- Passage provided:
*-*-*

Section 3.4.   Financial Statements.  PSI has furnished Parent and Newco with a balance sheet, income statement and statement of cash flow of PSI as of August 31, 2003, (collectively, the “ Financial Statements ”).  The Financial Statements have been prepared in accordance with generally accepted accounting principles, consistently applied, and are accurate and complete (except for the absence of footnote disclosures and for the absence of normal year-end audit adjustments which are not material in the aggregate) and fairly present the financial condition and result of operations of PSI.  The fiscal 2003 budget and capital budget with respect to PSI previously furnished by PSI to Parent (a) are true and complete copies of PSI’s most recent internal budgets for fiscal 2003 and (b) were prepared by management of PSI in good faith and on a reasonable basis.  The Disclosure Schedule lists all intercompany transactions between or among PSI, CFLP, CCORE and/or the Stockholder since January 1, 2003.

 

Section 3.5.   Absence of Undisclosed Liabilities.  Except as disclosed in the disclosure schedule delivered by PSI to Newco (the “ Disclosure Schedule ”), PSI has not incurred any liabilities or obligations (whether absolute, accrued, contingent or otherwise) of any nature, except liabilities or obligations (a) which are provided for in the Financial Statements or reflected in the notes thereto, or (b) liabilities or obligations under this Agreement.

 

Section 3.6.   Absence of Certain Changes or Events.  Except as disclosed in the Disclosure Schedule, since December 31, 2002, to the Knowledge of PSI, the business of PSI has been conducted in the ordinary course of business consistent with past practices, and there has not been any event, occurrence, development or state of circumstances or facts which has had, or could reasonably be anticipated to have, individually or in the aggregate, a Material Adverse Effect.  Specifically, but not by way of limitation, since December 31, 2002 PSI has not engaged in any of the actions described in Section 5.1.  “ Material Adverse Effect ” means any event, occurrence, fact, condition, change, development or effect that is or could reasonably be

 

6



 

anticipated to be materially adverse to the business, assets (including intangible assets), liabilities, financial condition, results of operations, properties (including intangible properties) or business prospects of PSI, as applicable, taken as a whole, which is not reflected in the August 31, 2003 Financial Statements of PSI.  “ Knowledge ” means the actual knowledge of PSI after reasonable inquiry of officers of PSI.

*-*-*

(Collected data)
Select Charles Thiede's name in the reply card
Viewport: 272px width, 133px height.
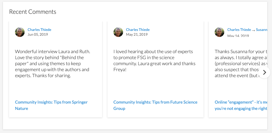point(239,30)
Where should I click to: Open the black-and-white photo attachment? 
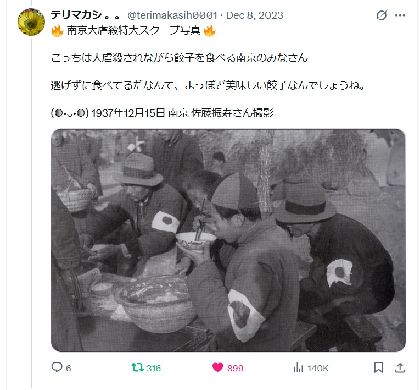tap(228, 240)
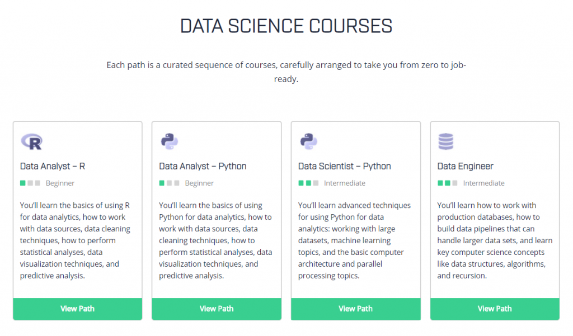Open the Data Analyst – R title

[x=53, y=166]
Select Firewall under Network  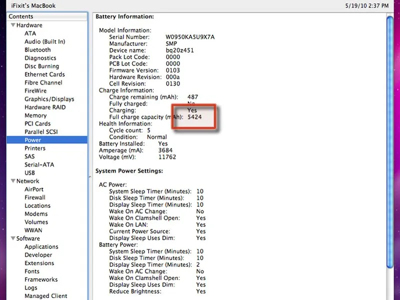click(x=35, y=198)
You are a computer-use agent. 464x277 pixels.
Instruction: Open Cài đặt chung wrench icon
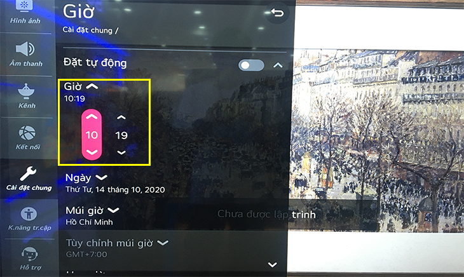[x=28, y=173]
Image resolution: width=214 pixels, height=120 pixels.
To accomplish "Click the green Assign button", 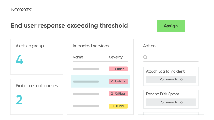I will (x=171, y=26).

*-*-*

- Given instruction 1:
Answer from the contract excerpt:
(a) As of what date were PSI's Financial Statements prepared?
(b) Since what date does the Disclosure Schedule list intercompany transactions?
(c) How is "Knowledge" defined?
- Given instruction 2:
Reproduce the stretch of the contract excerpt from "anticipated to be" through "officers of PSI.", word for word.
- Given instruction 3:
Carry on the contract excerpt from its final sentence, keeping its style.

- Written answer 1:
(a) August 31, 2003.
(b) January 1, 2003.
(c) As the actual knowledge of PSI after reasonable inquiry of officers of PSI.

- Written answer 2:
anticipated to be materially adverse to the business, assets (including intangible assets), liabilities, financial condition, results of operations, properties (including intangible properties) or business prospects of PSI, as applicable, taken as a whole, which is not reflected in the August 31, 2003 Financial Statements of PSI.  “ Knowledge ” means the actual knowledge of PSI after reasonable inquiry of officers of PSI.

- Written answer 3:
Section 3.7.   Tangible Assets.   PSI does not own any real property.  PSI leases the real property described in the Disclosure Schedule.  The Disclosure Schedule sets forth a list describing all trucks, automobiles, trailers, other titled vehicles, machinery, equipment, furniture, supplies, tools, and other tangible personal property (“ Personal Property ”) owned by PSI (the “ Owned Assets ”).  The Disclosure Schedule also sets forth a description of all real property or personal property leased by PSI or which is otherwise used by PSI but which is not owned by PSI (the “ Leased Assets ”).  Except as indicated in the Disclosure Schedule, the Owned Assets and the Leased Assets constitute all of the tangible property necessary for the conduct by PSI of its business as now conducted.  PSI has good and indefeasible title to all of the Owned Assets free and clear of all mortgages, liens, pledges, charges, or encumbrance of any nature whatsoever, except as indicated on the Disclosure Schedule.  All of the Owned Assets and the Leased Assets are in good, serviceable condition and fit for the particular purposes for which they are used in the business of PSI, subject only to normal maintenance requirements and wear and tear reasonably expected in the ordinary course of business.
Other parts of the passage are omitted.